◆ **REDEAUSZUG**:

Deshalb glaube ich, es ist vernünftig, zum einen zu sagen, dass wir nicht generell, aber in Einzelfällen – da mögen die Einzelfälle auch großzügig gesehen werden; ich kann da nur das unterstreichen, was Sie gesagt haben – eine Praxis brauchen, die dem kurzfristigen Bedarf, wenn er denn so berechtigt ist, besser entspricht. Ich warne aber dringend davor, dass wir uns hier auf das einlassen, was die Bundesregierung und der Bundeskanzler wollen, nämlich auf eine generelle Regelung, die dann auf Dauer einen weiteren Zugang nach Deutschland und nach Baden-Württemberg verursachen würde.

Das Zweite ist: Wir werden unsere Anstrengungen gerade in diesem Bereich von Bildungs- und Wissenschaftspolitik auch künftig steigern. Die Landesregierung hat am vergangenen Dienstag, also gestern, in ihrer Kabinettssitzung besprochen, dass wir angesichts der Gesamtsituation ein weiteres Ausbauprogramm im Bereich Informatik und Medien an den Hochschulen und Berufsakademien des Landes erarbeiten werden. Wir haben im Übrigen auch einen Prüfungsauftrag an das Wissenschaftsministerium gegeben, zu untersuchen, ob die Informatikstudiengänge an den Universitäten nicht umstrukturiert werden können.

Summa summarum kann man feststellen: Baden-Württemberg tut alles, dass den jungen Menschen gerade im Be

reich der Bildungs- und Wissenschaftspolitik Zukunftschancen eröffnet werden. Wir haben heute schon – das gilt erst recht für die Vergangenheit – genügend Studenten, die dann den Bedarf der Wirtschaft an hoch qualifizierten Kräften abdecken können. Ich darf aber auch hinzufügen – das Beispiel ist ja genannt worden –: Ich denke dabei an Niedersachsen, Herr Kollege Brinkmann, und an Bundeskanzler Schröder, der damals Ministerpräsident war. Ich darf Ihnen mit Erlaubnis des Präsidenten aus dem „Spiegel“ dieser Woche zitieren.

◆ **ZIEL DER AUFGABE**: Welche Staaten und Bundesländer werden im Redeauszug namentlich genannt? Nenne jeden Namen nur einmal.

◆ **GEGEBENE ANGABEN**:
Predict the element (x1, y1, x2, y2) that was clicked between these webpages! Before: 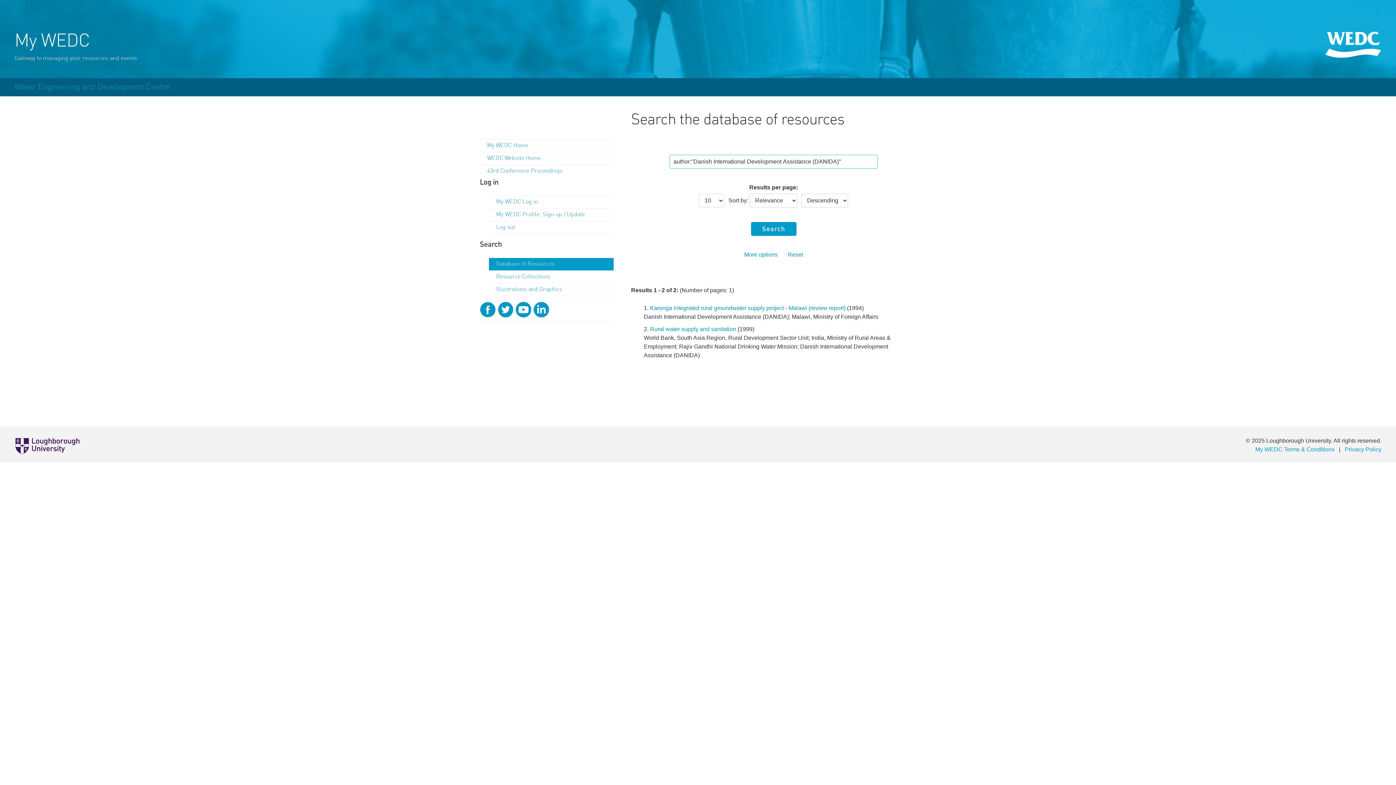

...

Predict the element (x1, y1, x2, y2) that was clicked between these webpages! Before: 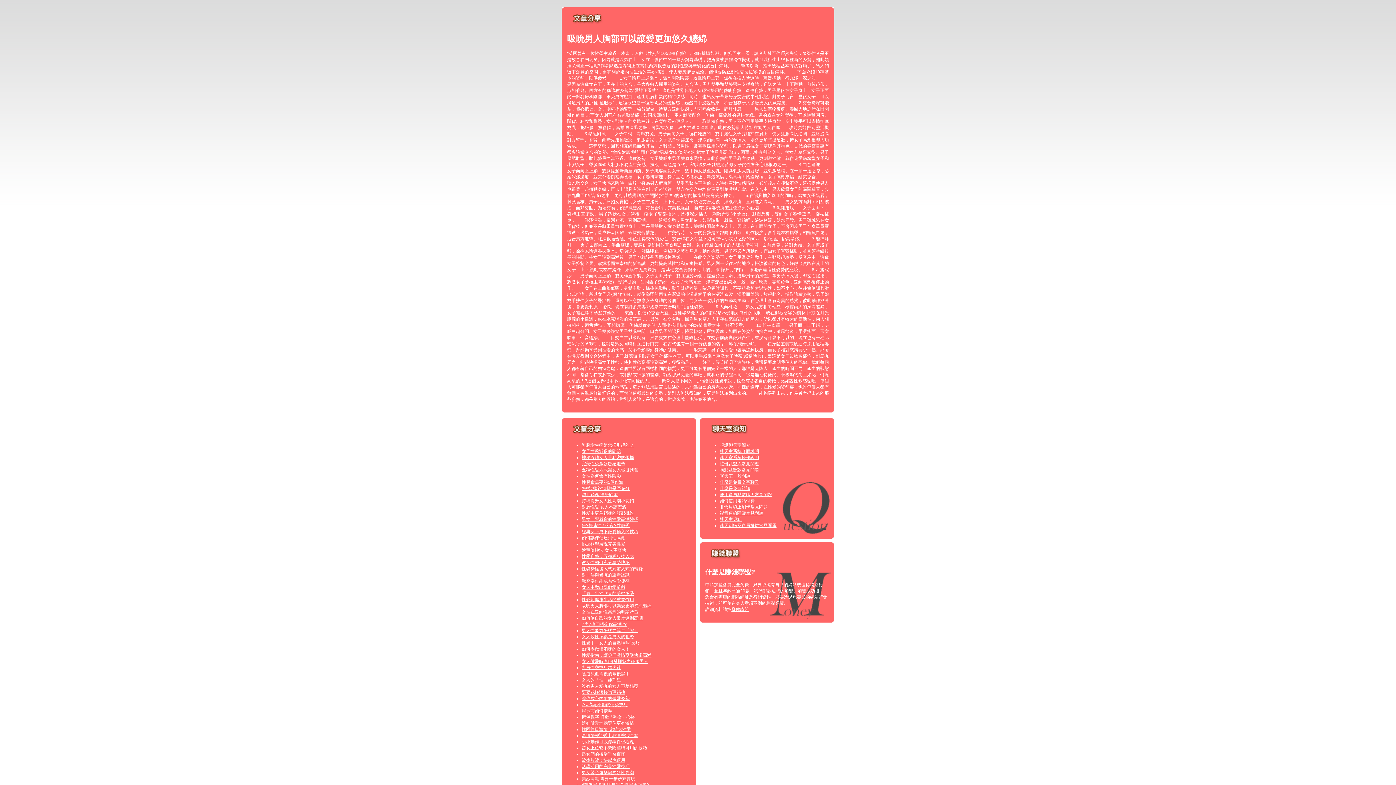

* * *

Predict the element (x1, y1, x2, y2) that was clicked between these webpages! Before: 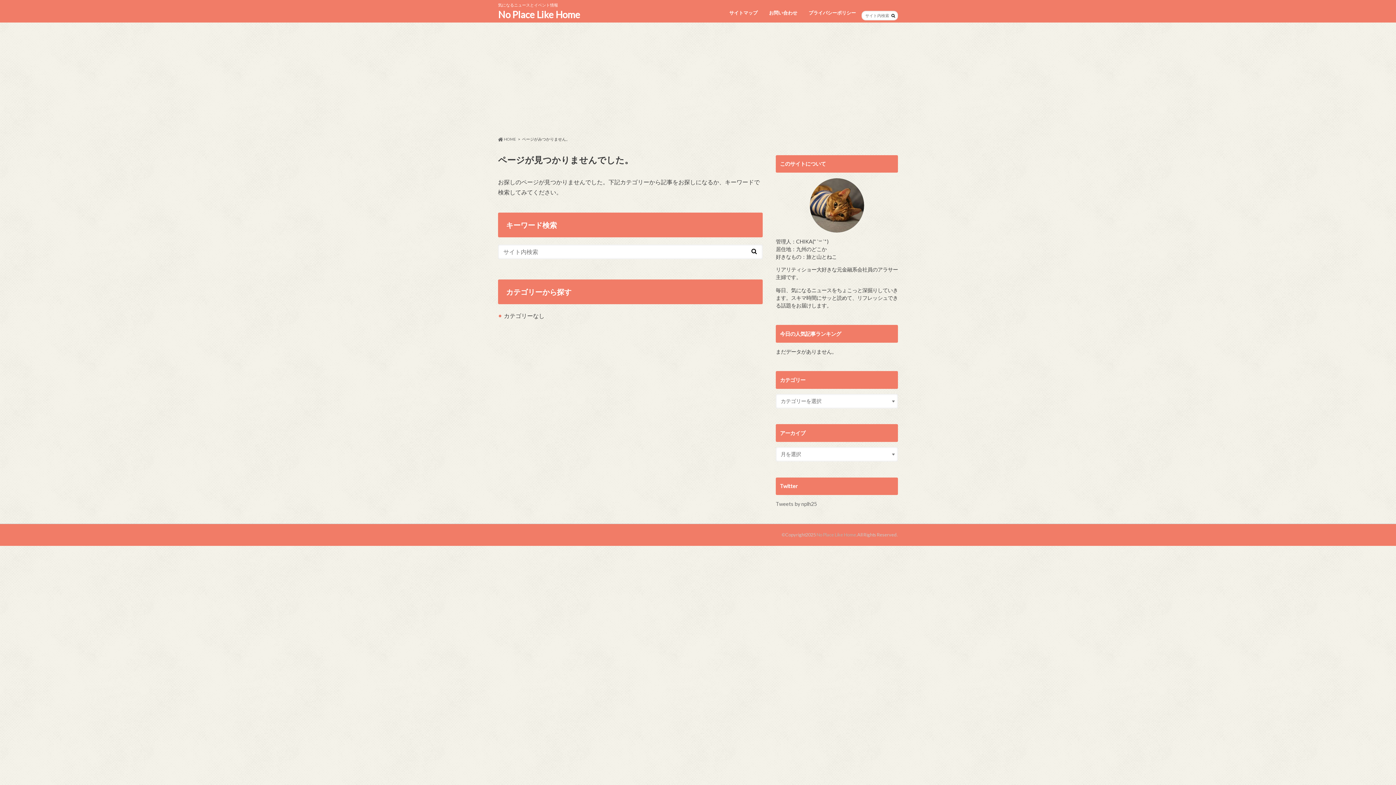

◆ **LÖSUNG DER AUFGABE**: Deutschland, Baden-Württemberg, Niedersachsen